Nuccio Ordine (; born 18 July 1958 in Diamante) is an Italian author and philosopher, professor of literature at the University of Calabria. He is one of the world's top experts on Renaissance and the philosopher Giordano Bruno.

Activities 
Ordine is a fellow of the Harvard University Center for Studies of the Italian Renaissance and of the Alexander von Humboldt Stiftung. He has taught at the American universities of Yale and New York, and at the European universities EHESS, Ecole Normale Supérieure Paris, Paris-IV Sorbonne, Paris-III Sorbonne-Nouvelle, CESR of Tours, Institut Universitaire de France, Paris-VIII Vincennes, Institut des Études Avancées de Paris, Warburg Institute and Eichstätt University.

His books have been translated in many languages, including Chinese, Japanese and Russian.

In France he is a general editor of two series at Les Belles Lettres Publishing House: the complete works of Giordano Bruno and the “Bibliotheque Italienne”.

In Italy, he is the general editor of the “Sileni” series at Liguori Publishing House, the “Classics of European thinking” series at Nino Aragno Publishing House, and the “Classics of European literature” series at Bompiani Publishing House. Nuccio Ordine also writes for the "Corriere della Sera" newspaper.

Honours 

Knight of the French Legion of Honour, Ecole Normale Superieure, Paris, December 2012 

 Commander of the Ordine al Merito della Republica Italiana, 2010

 Chevalier dans l’Ordre des Palmes académiques, 2009

Honorary Member of the Institute of Philosophy of the Russian Academy of Sciences, 2010

Laurea Honoris Causa of the Federal University of Rio Grande de Sul, 2011

Doctor Honoris Causa of the Catholic University of Louvain, 2020

Books

Non Fiction 
The Threshold of Shadow (Orig. "La soglia dell'ombra") (2003), Published by Marsilio; (2004) Revised 2nd Edition; (2009) 3rd Edition; translations: French (Les Belles Lettres, 2003), Spanish (Siruela, 2008), Portuguese (Perspectiva, 2006), Romanian (Institutul Cultural Roman, 2005), Russian(Saint Petersburg University Press, 2008), Deutsch (Königshaus & Neumann 2009)
Giordano Bruno and the Philosophy of the Ass (Orig.La cabala dell'asino) (1987), Published by Liguori, Italy; (2005) Revised 2nd Edition; translations: French (Les Belles Lettres, 1993, 2005); English (Yale University Press, 1996); German (Wilhelm Fink, 1999); Chinese (Oriental Press, 2005); Romanian (Humanitas, 2004); Japanese (Toshindo, 2002); Portuguese (Educs, 2008)
Giordano Bruno, Ronsard and Religion (2007), Published by Cortina, Italy; (2009) Revised 2nd Edition; translations: French (Albin Michel, 2004)
Theory of Short Stories and Theory of Laughter in the 16th Century (Orig.Teoria della novella e teoria del riso nel '500 (1996), Published by Liguori, Italy; (2009) Revised 2nd Edition; translations: French (Vrin/Nino Aragno, 2002)
The Meeting of Knowledges (Orig. Le rendez-vous des savoirs) (1999), Published by Kliencksieck, France; (2009) Les Belles Lettres, Paris.

> _Supplied information_:
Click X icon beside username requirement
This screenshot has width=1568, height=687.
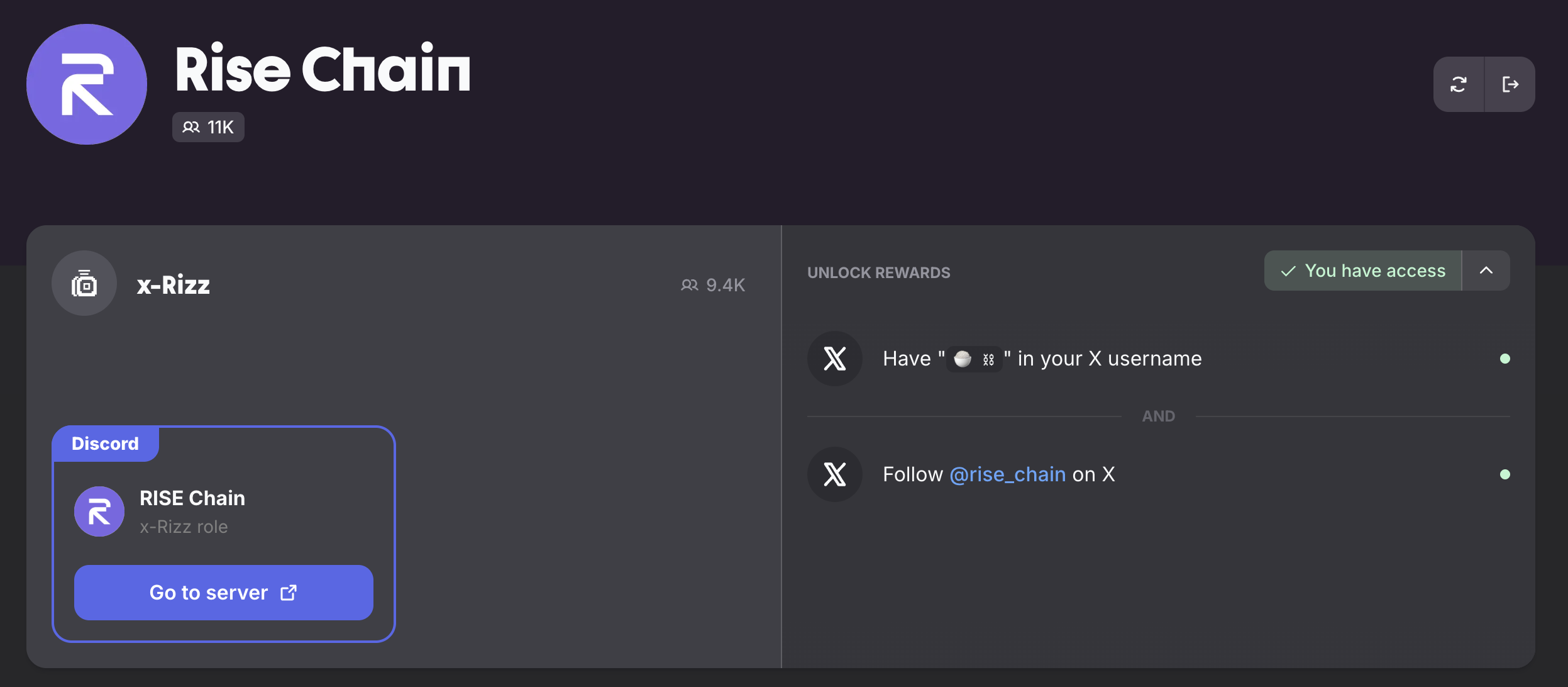click(x=835, y=359)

> _Work required_: According to the biography of Nuccio Ordine, which newspaper does he write for?

> _Response_: The "Corriere della Sera"